Bu âlimlere Allah'ın hakkı için sormak istediğim bir soru var. Sizler, Mehdi'nin (a.s.) 12'inci İmam olduğunu ve Hz. Fatıma ile Hz. Ali'nin evlatlarından, yani İmam Hüseyin'in (a.s) soyundan dünyaya geldiğini kabul ederken, bu Mehdi'nin yine Hz. Hüseyin'in evlatlarından dünyaya gelen Muhammed bin Hasan el-Askeri (a.s.) olabileceğini niçin ihtimal dahilinde saymıyorsunuz? Ben hakikat arayışı içerisindeyken, Muhammed bin Hasan el-Askeri'nin bilinen özelliklerinin 12'inci İmam Mehdi ile aynı olduğu gerçeği ile karşılaştım.

 

Mısır'ın büyük âlimlerinden Allame Said Eyyub; Tevrat, İncil ve Kur'an-ı Kerim hakkında tahlillerde bulundu ve hayatının sonuna kadar Sünni mezhebini benimsedi.
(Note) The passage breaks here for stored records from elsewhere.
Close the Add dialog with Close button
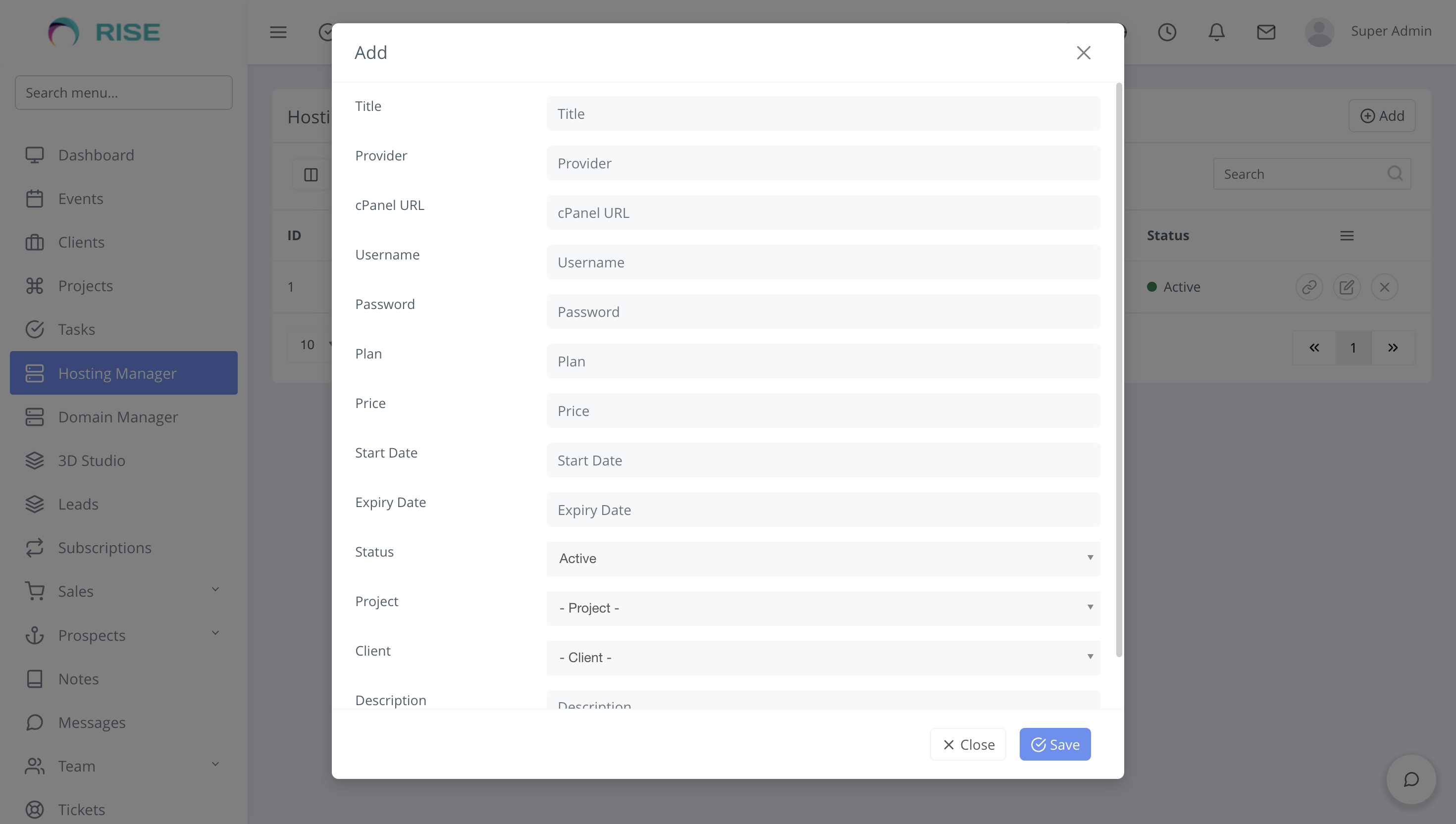Viewport: 1456px width, 824px height. point(968,744)
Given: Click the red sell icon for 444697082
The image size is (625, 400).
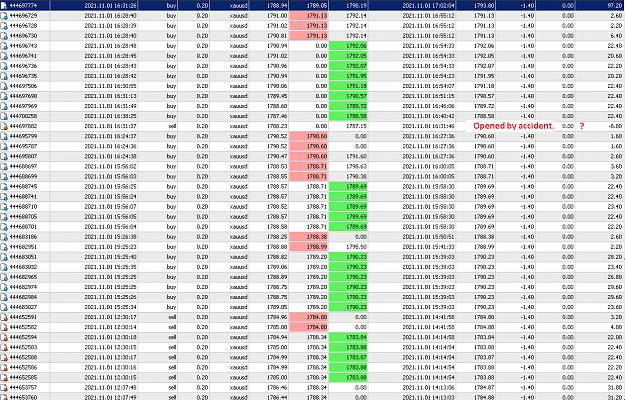Looking at the screenshot, I should pyautogui.click(x=4, y=126).
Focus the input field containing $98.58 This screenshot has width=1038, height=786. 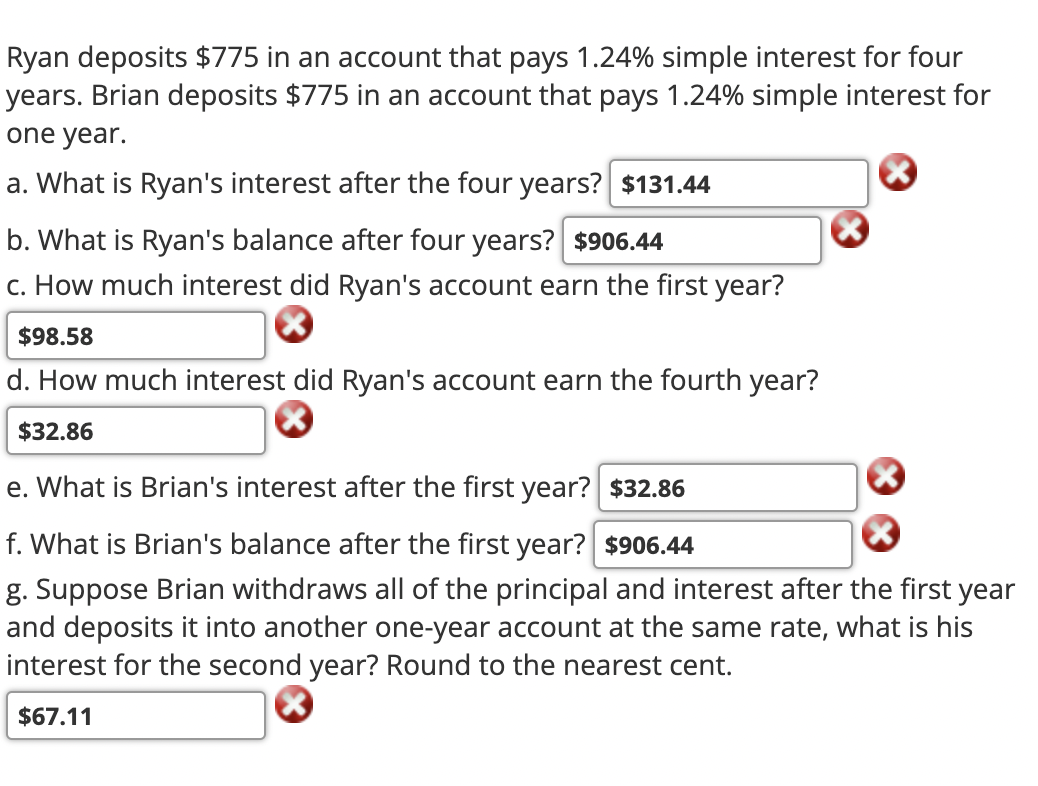pos(135,335)
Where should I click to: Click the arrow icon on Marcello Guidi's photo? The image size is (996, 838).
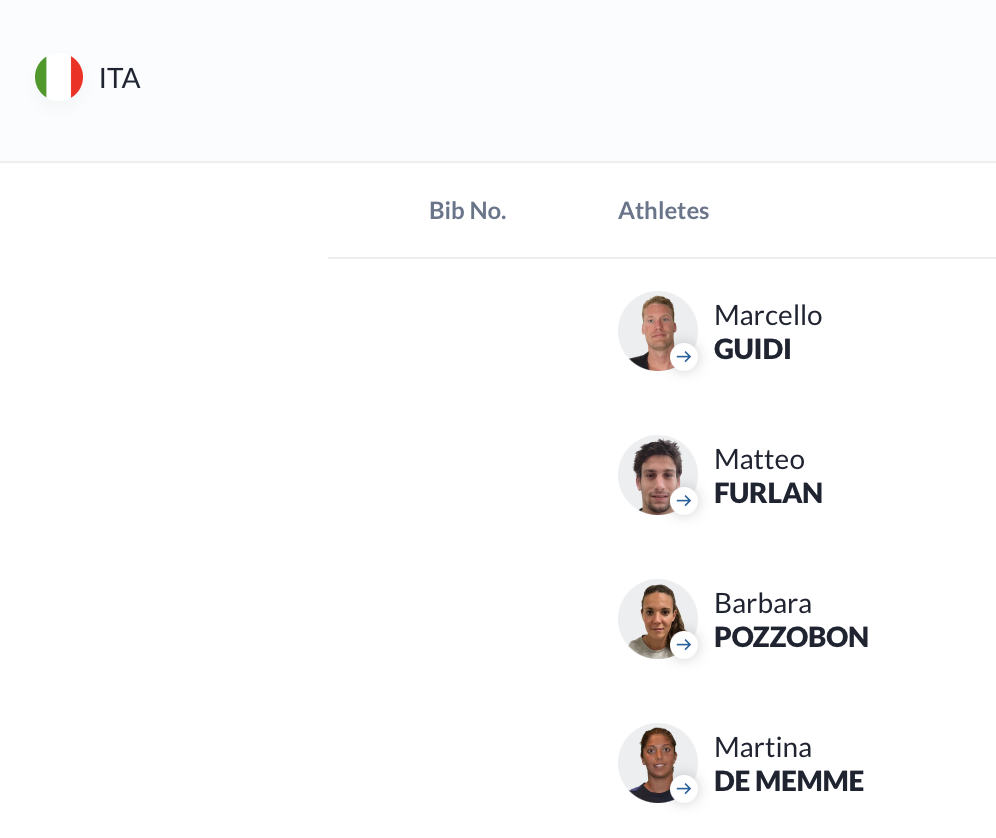pos(683,356)
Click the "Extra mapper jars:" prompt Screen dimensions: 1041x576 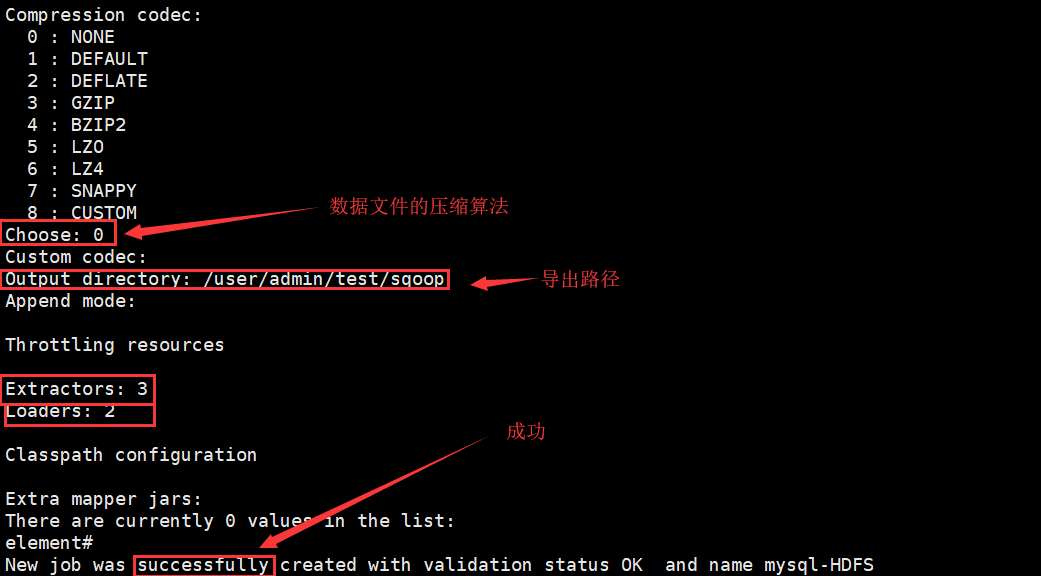click(103, 498)
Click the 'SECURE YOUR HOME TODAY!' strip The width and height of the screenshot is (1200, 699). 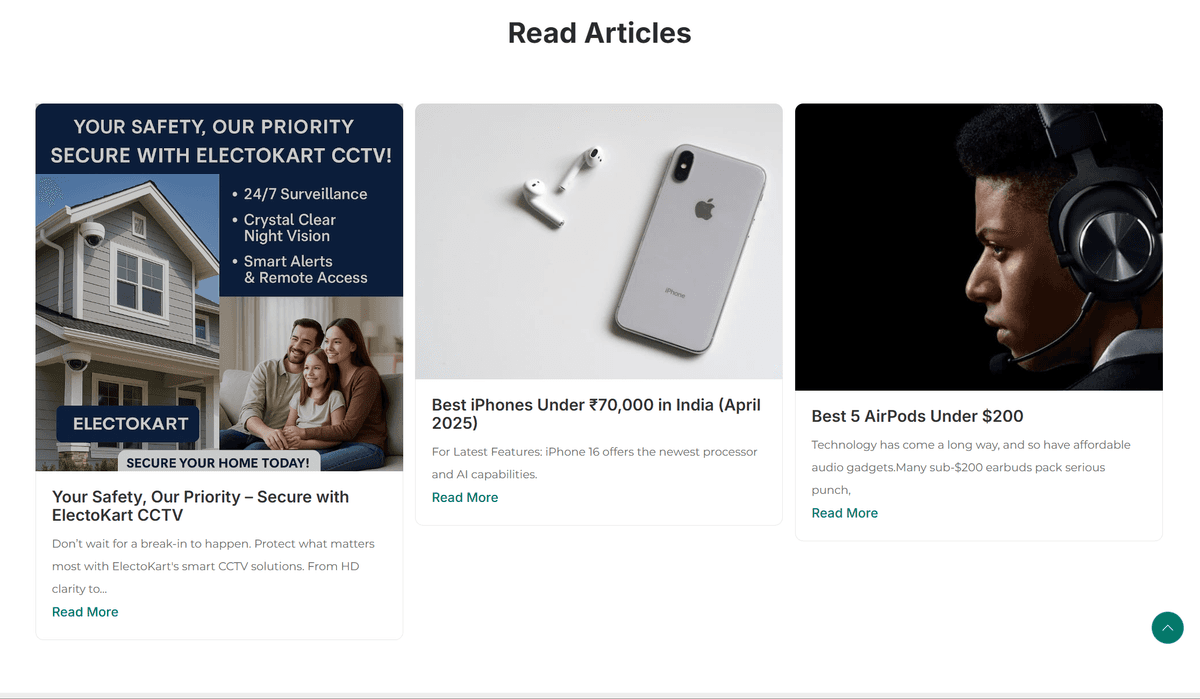tap(218, 462)
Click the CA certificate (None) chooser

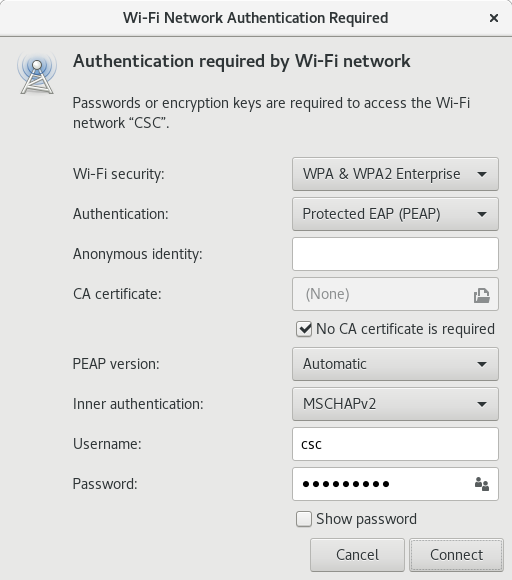(x=395, y=294)
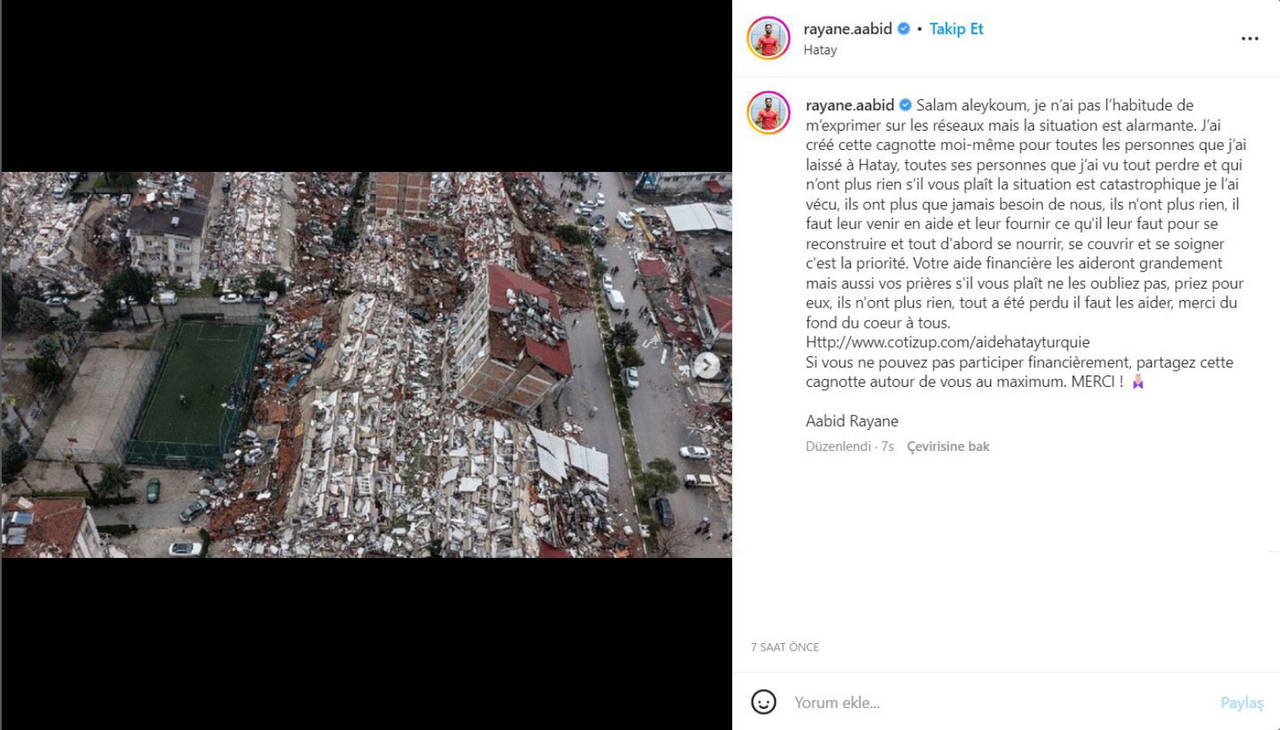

Ancak Mehdi (a.s.) hakkında şunu söylemekten çekinmedi, "Allah'a şahitlik ederim ki, semavi kitaplar tıpkı Muhammed bin Abdullah'ı (s.a.a) müjdeledikleri gibi, Muhammed bin Hasan el-Askeri'yi (a.s.) de müjdeliyor." Bunlar İbn Teymiyye'nin sözlerinin teyididir. Tevrat'ta, 12 İmamın son alameti olarak "Tinnin" zikredilir. Tinnin, kutsal inanışta büyük bir devlettir. Bu devlet, evlere saldırıp kadınları sorguya çeker. Sünni İslam tarihçisi İbnu'l-Esir'in "Tarih-i Kâmil" kitabında, Abbasi halifesi Mutemid'in İmam Hasan el-Askeri'nin evine saldırıp, eşini sorguya çektiği bilgisi yer alıyor.

 

Diğer yandan, semavi kitaplarda sonuncu İmamın annesi hakkında bir alamet bulunuyor. Allame Said Eyyub, buna da işaret ederek diyor ki, "Son İmamın annesi de, Mehdi'nin (a.s.) alametlerinden biridir. Tevrat'ta 'İlkinin annesi, en çok çocuğu öldürülendir' ifadesi geçiyor." Sonra diyor ki, "Mekatil et-Talibin kitabında yaptığımız araştırmalarda, Tevrat'ta ifade edilen 'ilkinin annesi' tabirinin karşılığının Fatıma, sonuncunun annesinin ise, Nergis (Hz. Mehdi'nin annesi) olduğunu gördük."

 

Sonuç olarak tüm ipuçlarını bir araya getirdiğimizde, taşlar yerine oturuyor ve İmam Mehdi'nin (a.s.) Muhammed bin Hasan el-Askeri olduğu gerçeği ile baş başa kalıyoruz.